第4話

 土曜日と日曜日を跨いで、週明け登校月曜日。


 わたしはこの休日は何も手につかなかった。考えてしまうのだ。あの時のキスを………

 思い出しては、悶えて。

 思い出しては、叫んで。

 思い出しては、ボーッとする。


 朝登校したら、隣の席の子、井上いのうえ 静玖しずくちゃんがイメチェンしてきて。

 長かった前髪はバッサリと断たれ、不自然に顔を隠すようにつけていたマスクもお役御免と外されていた。

 そんな井上 静玖ちゃんに朝のホームルームを待たずして連れ出され、見事駆け落ちの如く、先生に無断で逃避行を決めたわたしと彼女は旧校舎の音楽室へと身を潜ませた。


「(あの時の井上 静玖ちゃん、なんか公園で鬼ごっこする男の子みたいで可愛かったな)」


 なぁんて、この土日を含め月曜日今日まででもう数十回は井上 静玖ちゃんのことを「かわいい」とわたしは思ってしまっている。


 おかしいかな。ここ数日は何故だか井上 静玖ちゃんのことばかり考えてしまっていたせいで、わたしとしては珍しく大事な恋人、タッくんへの返信を忘れてしまうミスまで犯してしまうほどだった。


『キスしていい?』と問うてきた時の、あの井上 静玖ちゃんの表情。

 お腹の前で指をイジイジ、目線をわたしでは無く、やや左下に固定して頬をうっすらと桜色に染めたその顔は、表しがたい、だがしかし完全にそれは紛うことなきの顔だった。


 それから、、わたしは、女の子同士ならばキスをしても赤ちゃんができないことを知り、井上 静玖ちゃんの女の子な表情も相まって、キスの許可を出した。そう、出してしまった。
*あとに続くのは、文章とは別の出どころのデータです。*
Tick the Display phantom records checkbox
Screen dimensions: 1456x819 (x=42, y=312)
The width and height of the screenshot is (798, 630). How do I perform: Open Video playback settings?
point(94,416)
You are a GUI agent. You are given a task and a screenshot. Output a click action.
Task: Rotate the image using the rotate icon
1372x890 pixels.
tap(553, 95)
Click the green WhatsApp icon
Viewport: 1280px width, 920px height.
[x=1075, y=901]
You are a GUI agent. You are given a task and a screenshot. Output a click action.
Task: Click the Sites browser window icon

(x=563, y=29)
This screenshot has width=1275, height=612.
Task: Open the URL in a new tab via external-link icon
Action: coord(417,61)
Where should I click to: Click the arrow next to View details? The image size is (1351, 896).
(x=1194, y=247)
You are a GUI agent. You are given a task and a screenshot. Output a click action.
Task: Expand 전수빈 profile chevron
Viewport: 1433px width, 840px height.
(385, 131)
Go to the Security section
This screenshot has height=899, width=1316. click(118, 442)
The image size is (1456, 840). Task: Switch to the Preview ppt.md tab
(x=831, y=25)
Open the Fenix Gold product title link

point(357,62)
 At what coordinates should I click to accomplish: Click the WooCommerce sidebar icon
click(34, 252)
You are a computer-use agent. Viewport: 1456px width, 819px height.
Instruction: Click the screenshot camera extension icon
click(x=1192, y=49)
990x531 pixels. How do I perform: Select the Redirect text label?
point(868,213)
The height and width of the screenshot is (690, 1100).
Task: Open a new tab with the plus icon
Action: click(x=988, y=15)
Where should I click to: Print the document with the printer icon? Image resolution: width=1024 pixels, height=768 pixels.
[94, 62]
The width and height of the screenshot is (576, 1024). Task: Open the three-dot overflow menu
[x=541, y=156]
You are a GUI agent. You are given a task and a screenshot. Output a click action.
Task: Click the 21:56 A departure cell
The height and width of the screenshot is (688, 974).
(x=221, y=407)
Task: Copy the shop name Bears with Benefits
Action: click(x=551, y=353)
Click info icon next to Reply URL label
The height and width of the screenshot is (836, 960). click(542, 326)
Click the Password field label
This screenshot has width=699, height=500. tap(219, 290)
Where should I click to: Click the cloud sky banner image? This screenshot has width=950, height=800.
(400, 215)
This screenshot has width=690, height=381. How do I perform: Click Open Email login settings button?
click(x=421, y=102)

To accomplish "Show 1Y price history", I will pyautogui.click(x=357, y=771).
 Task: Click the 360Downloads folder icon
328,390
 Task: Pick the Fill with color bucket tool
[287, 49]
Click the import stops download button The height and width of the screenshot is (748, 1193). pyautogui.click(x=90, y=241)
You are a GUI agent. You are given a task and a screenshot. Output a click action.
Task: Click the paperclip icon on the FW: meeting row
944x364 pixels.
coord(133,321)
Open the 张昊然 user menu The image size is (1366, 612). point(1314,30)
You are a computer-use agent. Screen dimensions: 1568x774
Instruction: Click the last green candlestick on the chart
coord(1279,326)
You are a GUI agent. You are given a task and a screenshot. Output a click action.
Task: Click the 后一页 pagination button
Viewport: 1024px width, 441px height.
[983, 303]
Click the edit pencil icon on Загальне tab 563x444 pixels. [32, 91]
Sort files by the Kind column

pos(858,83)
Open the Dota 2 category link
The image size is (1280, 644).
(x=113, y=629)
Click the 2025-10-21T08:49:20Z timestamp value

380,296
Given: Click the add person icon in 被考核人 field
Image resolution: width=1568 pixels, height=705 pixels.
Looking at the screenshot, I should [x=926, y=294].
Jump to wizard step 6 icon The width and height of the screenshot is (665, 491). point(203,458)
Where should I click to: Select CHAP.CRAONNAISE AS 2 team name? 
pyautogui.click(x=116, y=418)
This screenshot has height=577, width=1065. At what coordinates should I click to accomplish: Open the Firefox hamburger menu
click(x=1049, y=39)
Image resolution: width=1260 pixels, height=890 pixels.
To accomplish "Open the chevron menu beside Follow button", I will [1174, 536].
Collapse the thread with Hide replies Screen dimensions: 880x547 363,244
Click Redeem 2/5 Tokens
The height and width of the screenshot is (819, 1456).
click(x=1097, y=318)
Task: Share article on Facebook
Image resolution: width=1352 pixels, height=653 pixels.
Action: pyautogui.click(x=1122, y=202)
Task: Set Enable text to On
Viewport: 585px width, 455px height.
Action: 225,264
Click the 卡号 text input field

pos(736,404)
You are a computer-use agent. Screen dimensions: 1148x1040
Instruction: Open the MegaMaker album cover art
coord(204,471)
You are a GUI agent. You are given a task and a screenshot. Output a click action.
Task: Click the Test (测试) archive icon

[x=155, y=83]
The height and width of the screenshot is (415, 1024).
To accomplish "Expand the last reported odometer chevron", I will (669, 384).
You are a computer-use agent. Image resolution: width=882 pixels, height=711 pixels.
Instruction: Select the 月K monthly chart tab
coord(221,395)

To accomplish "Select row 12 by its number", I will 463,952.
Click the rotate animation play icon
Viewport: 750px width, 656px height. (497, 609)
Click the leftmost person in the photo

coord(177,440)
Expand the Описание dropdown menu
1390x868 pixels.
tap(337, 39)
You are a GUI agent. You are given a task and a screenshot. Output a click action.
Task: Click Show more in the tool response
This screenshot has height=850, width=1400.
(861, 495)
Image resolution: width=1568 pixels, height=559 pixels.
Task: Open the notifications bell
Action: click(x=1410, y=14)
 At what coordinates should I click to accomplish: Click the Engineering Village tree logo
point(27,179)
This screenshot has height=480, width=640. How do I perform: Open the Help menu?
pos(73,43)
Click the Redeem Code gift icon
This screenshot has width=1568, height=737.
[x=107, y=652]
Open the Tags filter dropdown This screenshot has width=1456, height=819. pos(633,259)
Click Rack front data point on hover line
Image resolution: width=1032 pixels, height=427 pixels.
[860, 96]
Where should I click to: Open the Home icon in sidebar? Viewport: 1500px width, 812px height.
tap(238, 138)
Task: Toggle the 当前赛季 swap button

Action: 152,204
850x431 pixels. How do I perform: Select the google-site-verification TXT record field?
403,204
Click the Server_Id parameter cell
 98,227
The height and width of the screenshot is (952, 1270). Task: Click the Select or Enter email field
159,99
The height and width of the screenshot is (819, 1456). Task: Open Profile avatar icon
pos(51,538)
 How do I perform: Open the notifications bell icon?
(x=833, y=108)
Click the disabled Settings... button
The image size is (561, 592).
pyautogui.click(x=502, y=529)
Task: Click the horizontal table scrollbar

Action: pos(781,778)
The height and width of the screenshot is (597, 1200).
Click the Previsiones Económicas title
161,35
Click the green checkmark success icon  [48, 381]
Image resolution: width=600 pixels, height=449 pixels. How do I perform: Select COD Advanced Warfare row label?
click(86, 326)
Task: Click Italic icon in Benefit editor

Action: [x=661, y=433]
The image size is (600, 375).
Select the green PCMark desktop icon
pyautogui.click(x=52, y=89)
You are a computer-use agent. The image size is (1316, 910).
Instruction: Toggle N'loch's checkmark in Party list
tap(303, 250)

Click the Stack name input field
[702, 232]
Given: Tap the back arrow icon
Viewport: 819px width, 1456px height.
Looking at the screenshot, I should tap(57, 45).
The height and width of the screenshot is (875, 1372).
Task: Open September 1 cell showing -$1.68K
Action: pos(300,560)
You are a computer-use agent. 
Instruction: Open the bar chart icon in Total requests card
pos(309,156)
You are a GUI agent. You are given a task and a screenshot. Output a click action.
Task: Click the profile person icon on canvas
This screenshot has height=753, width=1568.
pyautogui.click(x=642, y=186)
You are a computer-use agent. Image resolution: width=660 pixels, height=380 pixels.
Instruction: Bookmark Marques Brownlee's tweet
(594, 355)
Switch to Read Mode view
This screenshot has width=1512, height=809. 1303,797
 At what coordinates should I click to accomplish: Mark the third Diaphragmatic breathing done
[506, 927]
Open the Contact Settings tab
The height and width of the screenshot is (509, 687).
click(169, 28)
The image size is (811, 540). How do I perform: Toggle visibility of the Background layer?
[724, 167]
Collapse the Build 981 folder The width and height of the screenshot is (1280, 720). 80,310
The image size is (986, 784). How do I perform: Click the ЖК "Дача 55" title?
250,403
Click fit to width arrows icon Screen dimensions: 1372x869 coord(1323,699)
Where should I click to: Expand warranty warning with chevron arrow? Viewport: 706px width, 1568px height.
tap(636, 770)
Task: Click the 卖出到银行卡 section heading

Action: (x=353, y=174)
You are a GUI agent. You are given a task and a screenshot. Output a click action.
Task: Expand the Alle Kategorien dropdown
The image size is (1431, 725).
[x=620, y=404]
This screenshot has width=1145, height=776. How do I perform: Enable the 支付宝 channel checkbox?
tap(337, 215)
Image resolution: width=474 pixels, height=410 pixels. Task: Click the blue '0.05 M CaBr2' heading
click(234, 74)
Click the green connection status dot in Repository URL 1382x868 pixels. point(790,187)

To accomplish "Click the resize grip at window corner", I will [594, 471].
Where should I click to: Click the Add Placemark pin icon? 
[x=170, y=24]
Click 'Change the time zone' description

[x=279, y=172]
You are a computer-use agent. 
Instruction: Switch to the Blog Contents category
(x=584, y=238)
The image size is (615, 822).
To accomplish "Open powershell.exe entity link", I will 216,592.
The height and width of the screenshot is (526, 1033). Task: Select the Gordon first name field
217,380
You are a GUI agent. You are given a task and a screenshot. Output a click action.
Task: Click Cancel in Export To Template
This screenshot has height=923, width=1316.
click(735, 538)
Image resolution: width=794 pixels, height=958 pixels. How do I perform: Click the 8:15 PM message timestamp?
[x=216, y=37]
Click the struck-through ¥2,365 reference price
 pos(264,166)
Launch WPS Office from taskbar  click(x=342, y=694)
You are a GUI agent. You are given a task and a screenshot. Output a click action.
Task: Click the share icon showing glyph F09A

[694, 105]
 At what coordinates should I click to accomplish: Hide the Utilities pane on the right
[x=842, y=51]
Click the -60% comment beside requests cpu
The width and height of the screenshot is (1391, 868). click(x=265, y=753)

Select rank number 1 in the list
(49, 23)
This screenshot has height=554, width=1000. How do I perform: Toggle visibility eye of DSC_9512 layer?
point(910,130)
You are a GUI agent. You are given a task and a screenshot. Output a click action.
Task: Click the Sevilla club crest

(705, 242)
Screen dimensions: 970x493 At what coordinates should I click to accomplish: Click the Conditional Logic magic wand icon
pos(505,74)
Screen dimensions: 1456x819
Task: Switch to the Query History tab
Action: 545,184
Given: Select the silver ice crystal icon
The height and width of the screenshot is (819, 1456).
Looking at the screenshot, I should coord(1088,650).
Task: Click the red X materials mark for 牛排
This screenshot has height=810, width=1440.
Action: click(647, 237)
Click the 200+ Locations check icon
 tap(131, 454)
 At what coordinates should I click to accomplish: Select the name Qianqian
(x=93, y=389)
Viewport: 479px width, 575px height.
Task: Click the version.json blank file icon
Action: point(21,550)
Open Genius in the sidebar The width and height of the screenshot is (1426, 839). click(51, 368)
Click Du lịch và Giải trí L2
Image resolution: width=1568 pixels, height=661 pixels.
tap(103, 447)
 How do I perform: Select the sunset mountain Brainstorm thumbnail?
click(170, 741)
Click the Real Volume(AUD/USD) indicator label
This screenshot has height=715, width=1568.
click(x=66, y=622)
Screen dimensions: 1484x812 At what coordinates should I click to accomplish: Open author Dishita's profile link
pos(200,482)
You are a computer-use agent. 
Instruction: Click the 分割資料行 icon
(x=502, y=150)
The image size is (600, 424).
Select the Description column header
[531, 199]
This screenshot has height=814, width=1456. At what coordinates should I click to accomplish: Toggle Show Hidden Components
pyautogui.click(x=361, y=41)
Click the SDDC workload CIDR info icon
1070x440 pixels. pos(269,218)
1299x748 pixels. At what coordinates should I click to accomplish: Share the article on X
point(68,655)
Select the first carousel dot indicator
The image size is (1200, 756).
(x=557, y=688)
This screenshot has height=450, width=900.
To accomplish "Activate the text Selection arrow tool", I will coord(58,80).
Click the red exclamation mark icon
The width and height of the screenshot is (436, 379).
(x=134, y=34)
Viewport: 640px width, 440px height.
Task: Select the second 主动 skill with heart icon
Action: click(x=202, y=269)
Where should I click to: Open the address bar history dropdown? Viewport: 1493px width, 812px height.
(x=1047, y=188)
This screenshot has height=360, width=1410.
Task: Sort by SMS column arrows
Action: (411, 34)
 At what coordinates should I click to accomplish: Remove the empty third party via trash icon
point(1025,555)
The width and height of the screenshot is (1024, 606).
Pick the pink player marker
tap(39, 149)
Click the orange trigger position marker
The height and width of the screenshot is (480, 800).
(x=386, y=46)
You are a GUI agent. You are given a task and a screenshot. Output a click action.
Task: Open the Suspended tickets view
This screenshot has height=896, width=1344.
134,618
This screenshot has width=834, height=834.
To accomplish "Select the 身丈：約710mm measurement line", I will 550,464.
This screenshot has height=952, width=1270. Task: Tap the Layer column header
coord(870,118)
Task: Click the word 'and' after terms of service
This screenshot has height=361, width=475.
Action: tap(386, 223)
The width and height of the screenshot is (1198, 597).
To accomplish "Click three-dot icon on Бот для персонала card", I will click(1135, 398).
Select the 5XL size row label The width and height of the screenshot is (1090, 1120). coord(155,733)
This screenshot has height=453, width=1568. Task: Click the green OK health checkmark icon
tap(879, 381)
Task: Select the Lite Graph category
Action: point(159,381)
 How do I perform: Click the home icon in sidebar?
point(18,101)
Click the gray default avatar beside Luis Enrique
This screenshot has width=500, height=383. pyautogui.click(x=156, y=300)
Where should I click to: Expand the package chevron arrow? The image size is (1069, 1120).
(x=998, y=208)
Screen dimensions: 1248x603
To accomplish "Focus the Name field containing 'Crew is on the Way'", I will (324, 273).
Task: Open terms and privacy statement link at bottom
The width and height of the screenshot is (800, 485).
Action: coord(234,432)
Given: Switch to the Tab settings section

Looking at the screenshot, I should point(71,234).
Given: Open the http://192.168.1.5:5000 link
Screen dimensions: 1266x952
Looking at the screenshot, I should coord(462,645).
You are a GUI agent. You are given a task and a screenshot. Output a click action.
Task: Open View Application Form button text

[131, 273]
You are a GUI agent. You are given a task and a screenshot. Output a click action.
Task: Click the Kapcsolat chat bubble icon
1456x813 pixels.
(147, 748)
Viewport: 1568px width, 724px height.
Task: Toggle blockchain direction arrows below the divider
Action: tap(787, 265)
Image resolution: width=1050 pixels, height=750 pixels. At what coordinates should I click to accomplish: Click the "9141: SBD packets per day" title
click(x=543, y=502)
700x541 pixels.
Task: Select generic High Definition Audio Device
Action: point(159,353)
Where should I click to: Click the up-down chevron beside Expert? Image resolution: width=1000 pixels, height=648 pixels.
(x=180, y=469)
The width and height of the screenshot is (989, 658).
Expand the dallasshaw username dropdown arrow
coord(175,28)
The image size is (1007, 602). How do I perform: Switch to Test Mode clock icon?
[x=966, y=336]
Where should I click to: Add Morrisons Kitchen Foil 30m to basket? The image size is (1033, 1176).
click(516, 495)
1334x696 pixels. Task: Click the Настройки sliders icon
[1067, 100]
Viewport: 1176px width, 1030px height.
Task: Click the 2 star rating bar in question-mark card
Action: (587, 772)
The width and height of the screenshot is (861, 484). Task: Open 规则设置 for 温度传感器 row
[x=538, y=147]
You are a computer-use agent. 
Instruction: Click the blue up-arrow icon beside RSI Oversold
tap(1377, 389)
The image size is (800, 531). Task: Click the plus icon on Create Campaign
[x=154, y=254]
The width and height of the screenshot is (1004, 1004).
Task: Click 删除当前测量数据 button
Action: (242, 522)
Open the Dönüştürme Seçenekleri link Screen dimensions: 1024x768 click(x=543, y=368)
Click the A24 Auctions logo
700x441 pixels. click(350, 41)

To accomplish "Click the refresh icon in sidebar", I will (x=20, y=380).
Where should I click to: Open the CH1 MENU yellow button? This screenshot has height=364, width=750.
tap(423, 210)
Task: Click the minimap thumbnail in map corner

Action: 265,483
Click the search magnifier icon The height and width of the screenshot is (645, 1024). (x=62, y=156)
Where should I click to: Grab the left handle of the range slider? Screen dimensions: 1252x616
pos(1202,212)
 あの、唇に痺れるようなふにゃっとした感覚。口の中をわたしのものでは無いものが凌辱する快感。

 彼女、井上 静玖ちゃんの唾液とわたしのとで混ざりあった甘蜜が、喉を巡り、体内へと侵食した時の頭に霞がかかったような時間。


 どれもが、わたしにとっては初めてのもので、そのどれもが、わたしに『気持ちいい』を教えてくれた。

 忘れることなんて、出来るはずもない。


 あぁ、考えれば考えるほど、胸の高鳴りが止まらない。

 この感情は、いったい?


「(もう一回、してくれたり?)」


 なんて自分勝手な考えに思考回路が行きついたところで、わたしはこれでもかと言うほど首を横に振った。



―――でも、ちょっと、少しだけ。

期待しちゃったりもする。



 学校について、教室に入る。

 休日を挟んでも、やっぱりクラスメイトたちが落ち着きを取り戻すことは無かった。

 わたしは自分の席、の隣に清然と座る(やっぱり美少女)井上 静玖ちゃんを見る。


 あの日、キスをした後はわたしが二人きりの空間に耐えられなくなって「教室に戻ろう」と言ってそそくさと音楽室を出てしまった。

 キスをする直前まで考えていた先生への言い訳もすっかり頭の中から削除されていて、結局わたしと井上 静玖ちゃんは先生に素直に怒られた。


 その日はそれ以降、井上 静玖ちゃんとは話す機会は無く、代わりにわたしには親友二人を含めたくさんのクラスメイトたちに「何をしたんだ」と口々に聞かれるはめに。


 まぁ、もちろん「キスをしてきました」なんて言えるはずも無いから。てきとうにはぐらかして、なんとかその日一日を乗り切った。


 そして今、わたしは自席へと座る。

 クラスメイトたちがチラチラと井上 静玖ちゃん、プラスわたしを横目で見てくるけれど、無視。気にしても仕方ない。


 親友たちに挨拶を済ませて、朝のホームルームが始まるまで談笑する。


 それでも意識は隣の席にいってしまう。


「(あいさつ、した方が良かったかな?)」


 今からでもするべきか、否か。

 ここで挨拶をしなければ、何故だか井上 静玖ちゃんとはもうずっと話せないような気がしてならない。


「(それは、やだな)」


 いったい、井上 静玖ちゃんと話せなくなることが、なんで自分は嫌なんだろうか。

 この気持ちは、なに?


 いや、そうだ。きっとあの時のことわたしは詳しく井上 静玖ちゃんに聞きたいんだ。

「なんでわたしとキスしたの?」って。

 ただ、その疑問が晴れることが無くなってしまうのが嫌だから。きっとそうだ。それ以外に、理由なんて、きっと、きっと………



 だから、わたしは今日も、わたしから、彼女に話しかけた。